_Activity:_
All the data should come back exactly as it was given.

_Data:_
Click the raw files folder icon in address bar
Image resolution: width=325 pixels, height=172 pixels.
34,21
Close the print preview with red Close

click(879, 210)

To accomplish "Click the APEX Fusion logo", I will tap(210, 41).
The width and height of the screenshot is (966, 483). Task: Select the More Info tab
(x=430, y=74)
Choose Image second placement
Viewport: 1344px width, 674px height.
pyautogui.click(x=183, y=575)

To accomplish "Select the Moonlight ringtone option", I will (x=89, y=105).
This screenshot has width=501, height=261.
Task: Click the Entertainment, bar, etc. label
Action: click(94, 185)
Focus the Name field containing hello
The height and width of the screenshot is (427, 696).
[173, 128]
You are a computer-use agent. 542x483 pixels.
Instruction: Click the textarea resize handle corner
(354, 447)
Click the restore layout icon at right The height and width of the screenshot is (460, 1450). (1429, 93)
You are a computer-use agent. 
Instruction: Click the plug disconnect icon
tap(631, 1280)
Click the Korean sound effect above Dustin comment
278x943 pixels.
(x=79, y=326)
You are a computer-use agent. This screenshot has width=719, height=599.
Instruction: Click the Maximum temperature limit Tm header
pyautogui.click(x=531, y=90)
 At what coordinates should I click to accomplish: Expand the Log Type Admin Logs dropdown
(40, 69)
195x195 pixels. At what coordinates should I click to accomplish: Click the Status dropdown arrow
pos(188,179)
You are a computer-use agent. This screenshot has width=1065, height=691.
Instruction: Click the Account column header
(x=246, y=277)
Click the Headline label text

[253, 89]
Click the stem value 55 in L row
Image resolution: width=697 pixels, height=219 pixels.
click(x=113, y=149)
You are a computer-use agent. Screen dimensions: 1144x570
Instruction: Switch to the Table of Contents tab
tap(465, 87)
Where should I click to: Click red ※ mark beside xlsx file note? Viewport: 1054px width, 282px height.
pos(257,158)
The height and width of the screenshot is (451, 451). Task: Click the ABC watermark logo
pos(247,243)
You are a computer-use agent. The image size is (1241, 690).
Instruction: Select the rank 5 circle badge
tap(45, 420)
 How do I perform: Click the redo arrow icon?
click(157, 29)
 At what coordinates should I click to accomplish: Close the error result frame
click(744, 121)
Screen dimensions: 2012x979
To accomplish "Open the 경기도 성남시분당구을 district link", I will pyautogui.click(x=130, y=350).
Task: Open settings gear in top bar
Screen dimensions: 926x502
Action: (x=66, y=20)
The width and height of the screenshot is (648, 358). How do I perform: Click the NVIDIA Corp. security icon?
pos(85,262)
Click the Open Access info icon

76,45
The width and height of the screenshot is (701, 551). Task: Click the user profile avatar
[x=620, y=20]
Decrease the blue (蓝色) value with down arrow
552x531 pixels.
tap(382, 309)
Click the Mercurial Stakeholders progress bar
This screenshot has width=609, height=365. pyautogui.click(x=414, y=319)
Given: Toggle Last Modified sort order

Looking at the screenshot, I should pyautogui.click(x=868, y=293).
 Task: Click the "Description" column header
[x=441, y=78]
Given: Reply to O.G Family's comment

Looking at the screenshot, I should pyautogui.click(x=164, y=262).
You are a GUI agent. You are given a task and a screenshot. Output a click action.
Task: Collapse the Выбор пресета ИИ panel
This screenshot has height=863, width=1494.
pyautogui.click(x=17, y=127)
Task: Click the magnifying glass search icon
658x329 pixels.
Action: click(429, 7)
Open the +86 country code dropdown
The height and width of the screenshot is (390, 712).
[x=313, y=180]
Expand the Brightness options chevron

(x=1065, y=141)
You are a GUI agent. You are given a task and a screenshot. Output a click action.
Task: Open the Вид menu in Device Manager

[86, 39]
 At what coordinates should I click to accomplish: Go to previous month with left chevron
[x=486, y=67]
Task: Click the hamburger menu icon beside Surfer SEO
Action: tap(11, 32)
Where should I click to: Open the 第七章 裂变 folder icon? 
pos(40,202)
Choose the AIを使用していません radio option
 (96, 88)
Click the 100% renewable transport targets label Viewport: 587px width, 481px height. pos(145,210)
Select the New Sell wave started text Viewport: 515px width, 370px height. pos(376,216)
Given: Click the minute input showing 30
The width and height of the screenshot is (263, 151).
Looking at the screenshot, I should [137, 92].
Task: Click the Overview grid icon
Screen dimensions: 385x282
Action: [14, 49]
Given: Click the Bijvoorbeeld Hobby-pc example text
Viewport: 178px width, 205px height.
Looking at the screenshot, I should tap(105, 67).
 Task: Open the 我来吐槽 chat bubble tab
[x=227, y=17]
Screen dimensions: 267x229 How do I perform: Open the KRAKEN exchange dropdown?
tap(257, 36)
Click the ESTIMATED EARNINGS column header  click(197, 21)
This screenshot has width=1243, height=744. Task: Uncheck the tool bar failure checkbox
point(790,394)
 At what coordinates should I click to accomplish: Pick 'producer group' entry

_Task result:_
Click the raw files folder icon in address bar
Image resolution: width=325 pixels, height=172 pixels.
34,21
Close the print preview with red Close

click(879, 210)

To accomplish "Click the APEX Fusion logo", I will tap(210, 41).
The width and height of the screenshot is (966, 483). Task: Select the More Info tab
(x=430, y=74)
Choose Image second placement
Viewport: 1344px width, 674px height.
pyautogui.click(x=183, y=575)

To accomplish "Select the Moonlight ringtone option", I will (x=89, y=105).
This screenshot has width=501, height=261.
Task: Click the Entertainment, bar, etc. label
Action: click(94, 185)
Focus the Name field containing hello
The height and width of the screenshot is (427, 696).
[173, 128]
You are a computer-use agent. 542x483 pixels.
Instruction: Click the textarea resize handle corner
(354, 447)
Click the restore layout icon at right The height and width of the screenshot is (460, 1450). (1429, 93)
You are a computer-use agent. 
Instruction: Click the plug disconnect icon
tap(631, 1280)
Click the Korean sound effect above Dustin comment
278x943 pixels.
(x=79, y=326)
You are a computer-use agent. This screenshot has width=719, height=599.
Instruction: Click the Maximum temperature limit Tm header
pyautogui.click(x=531, y=90)
 At what coordinates should I click to accomplish: Expand the Log Type Admin Logs dropdown
(40, 69)
195x195 pixels. At what coordinates should I click to accomplish: Click the Status dropdown arrow
pos(188,179)
You are a computer-use agent. This screenshot has width=1065, height=691.
Instruction: Click the Account column header
(x=246, y=277)
Click the Headline label text

[253, 89]
Click the stem value 55 in L row
Image resolution: width=697 pixels, height=219 pixels.
click(x=113, y=149)
You are a computer-use agent. Screen dimensions: 1144x570
Instruction: Switch to the Table of Contents tab
tap(465, 87)
Where should I click to: Click red ※ mark beside xlsx file note? Viewport: 1054px width, 282px height.
pos(257,158)
The height and width of the screenshot is (451, 451). Task: Click the ABC watermark logo
pos(247,243)
You are a computer-use agent. The image size is (1241, 690).
Instruction: Select the rank 5 circle badge
tap(45, 420)
 How do I perform: Click the redo arrow icon?
click(157, 29)
 At what coordinates should I click to accomplish: Close the error result frame
click(744, 121)
Screen dimensions: 2012x979
To accomplish "Open the 경기도 성남시분당구을 district link", I will pyautogui.click(x=130, y=350).
Task: Open settings gear in top bar
Screen dimensions: 926x502
Action: (x=66, y=20)
The width and height of the screenshot is (648, 358). How do I perform: Click the NVIDIA Corp. security icon?
pos(85,262)
Click the Open Access info icon

76,45
The width and height of the screenshot is (701, 551). Task: Click the user profile avatar
[x=620, y=20]
Decrease the blue (蓝色) value with down arrow
552x531 pixels.
tap(382, 309)
Click the Mercurial Stakeholders progress bar
This screenshot has width=609, height=365. pyautogui.click(x=414, y=319)
Given: Toggle Last Modified sort order

Looking at the screenshot, I should pyautogui.click(x=868, y=293).
 Task: Click the "Description" column header
[x=441, y=78]
Given: Reply to O.G Family's comment

Looking at the screenshot, I should pyautogui.click(x=164, y=262).
You are a GUI agent. You are given a task and a screenshot. Output a click action.
Task: Collapse the Выбор пресета ИИ panel
This screenshot has height=863, width=1494.
pyautogui.click(x=17, y=127)
Task: Click the magnifying glass search icon
658x329 pixels.
Action: click(429, 7)
Open the +86 country code dropdown
The height and width of the screenshot is (390, 712).
[x=313, y=180]
Expand the Brightness options chevron

(x=1065, y=141)
You are a GUI agent. You are given a task and a screenshot. Output a click action.
Task: Open the Вид menu in Device Manager

[86, 39]
 At what coordinates should I click to accomplish: Go to previous month with left chevron
[x=486, y=67]
Task: Click the hamburger menu icon beside Surfer SEO
Action: tap(11, 32)
Where should I click to: Open the 第七章 裂变 folder icon? 
pos(40,202)
Choose the AIを使用していません radio option
 (96, 88)
Click the 100% renewable transport targets label Viewport: 587px width, 481px height. pos(145,210)
Select the New Sell wave started text Viewport: 515px width, 370px height. pos(376,216)
Given: Click the minute input showing 30
The width and height of the screenshot is (263, 151).
Looking at the screenshot, I should [137, 92].
Task: Click the Overview grid icon
Screen dimensions: 385x282
Action: [14, 49]
Given: Click the Bijvoorbeeld Hobby-pc example text
Viewport: 178px width, 205px height.
Looking at the screenshot, I should tap(105, 67).
 Task: Open the 我来吐槽 chat bubble tab
[x=227, y=17]
Screen dimensions: 267x229 How do I perform: Open the KRAKEN exchange dropdown?
tap(257, 36)
Click the ESTIMATED EARNINGS column header  click(197, 21)
This screenshot has width=1243, height=744. Task: Uncheck the tool bar failure checkbox
point(790,394)
 At what coordinates should I click to accomplish: Pick 'producer group' entry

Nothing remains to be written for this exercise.